• [Excerpted passage]:
--- BEGIN ---

# Interview With The Devil



## dontspeakdefeat (Feb 16, 2005)

Ladies this is a long one so only click if you have a few minutes to spare. Make sure your speakers are on. I definitely wouldn't do it at work.

This is food for thought. I know it had me thinking! 

http://www.interviewwiththedevil.com/


----------



## pebbles (Feb 16, 2005)

WOW!!!! P-O-W-E-R-F-U-L!!!!! 

I had my kids watch it!


----------



## Babygurl (Feb 17, 2005)

Wow that was really good!


----------



## dontspeakdefeat (Feb 17, 2005)

Yes, this one really makes you rethink your whole life!


----------



## star (Feb 23, 2005)

That was very powerful. Thanks


----------



## CharUK (Feb 23, 2005)

The link isn't working for me  

x


----------



## pebbles (Feb 23, 2005)

Try it again. I just tried it and it works for me.


----------



## CharUK (Feb 24, 2005)

pebbles said:
			
		

> Try it again. I just tried it and it works for me.


Thanks! I watched it.

x


----------



## cocoberry10 (Feb 13, 2006)

pebbles said:
			
		

> WOW!!!! P-O-W-E-R-F-U-L!!!!!
> 
> I had my kids watch it!



This is extremely powerful.  I am going to forward it to my friends.


----------



## cocoberry10 (Apr 4, 2008)

Bumping this again, b/c it needs to be viewed


----------



## Evolving78 (Apr 18, 2008)

This was good!  I'm bumping this.  Had me think about my actions, thoughs and emotions throughout my life.  Thank you for sharing!


----------



## lngbrnhr (May 2, 2008)

Thank you for posting this.  ITA it was very, very powerful...however some of the pics were a little scary looking to me....Those crazy looking eyes........

--- END ---

• [Given data]:
--- BEGIN ---

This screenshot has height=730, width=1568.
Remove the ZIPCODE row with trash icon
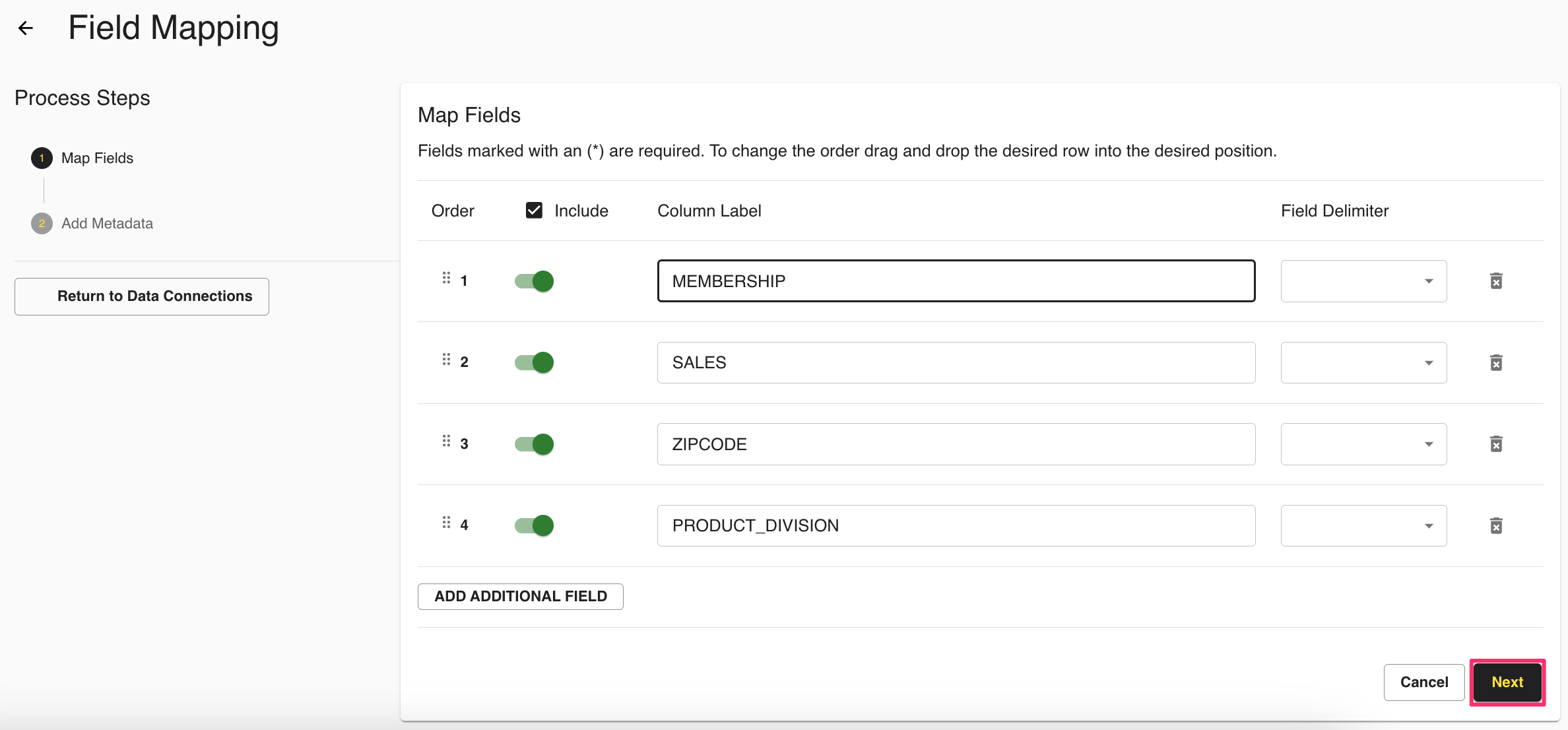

--- END ---

• [Actions to take]:
1. In the forum thread about Interview With The Devil, which member said the link wasn't working?
2. Pick up the forum thread about Interview With The Devil right after its final post, and carry it on in the same style.

• [Expected outputs]:
1. CharUK

2.
----------



## Highly Favored8 (May 3, 2008)

WOW very powerful it really touched me and brought tears to my eyes.

I will let my son read it tommorrow.

Also my FH to read it as well.

This makes you really, really, re think your life.

Thanks for posting

Bumping and be Blessed!


----------



## Cleanheart25 (May 5, 2008)

Thats a great wake up call!!!


----------



## klb120475 (May 6, 2008)

Awesome! I'm gon pass this one along to my email contacts.


----------



## michaela (May 10, 2008)

WOW that really touched me in some places i will be Fowarding this to some of my friends and family


----------



## Supergirl (May 10, 2008)

Thanks for bumping


----------



## AmyInAtl (May 15, 2008)

eye-opening, good post.


----------



## cocoberry10 (May 17, 2008)

Always love this one!


----------



## memee1978 (May 17, 2008)

dontspeakdefeat said:


> Ladies this is a long one so only click if you have a few minutes to spare. Make sure your speakers are on. I definitely wouldn't do it at work.
> 
> This is food for thought. I know it had me thinking!
> 
> http://www.interviewwiththedevil.com/


that was realy powerful!!!!!!!!!!!!!!!!!!!!!!!!!


----------



## tada1 (May 24, 2008)

amazing! thanks for posting that


----------



## CandiceC (May 25, 2008)

Thanks for bumping this!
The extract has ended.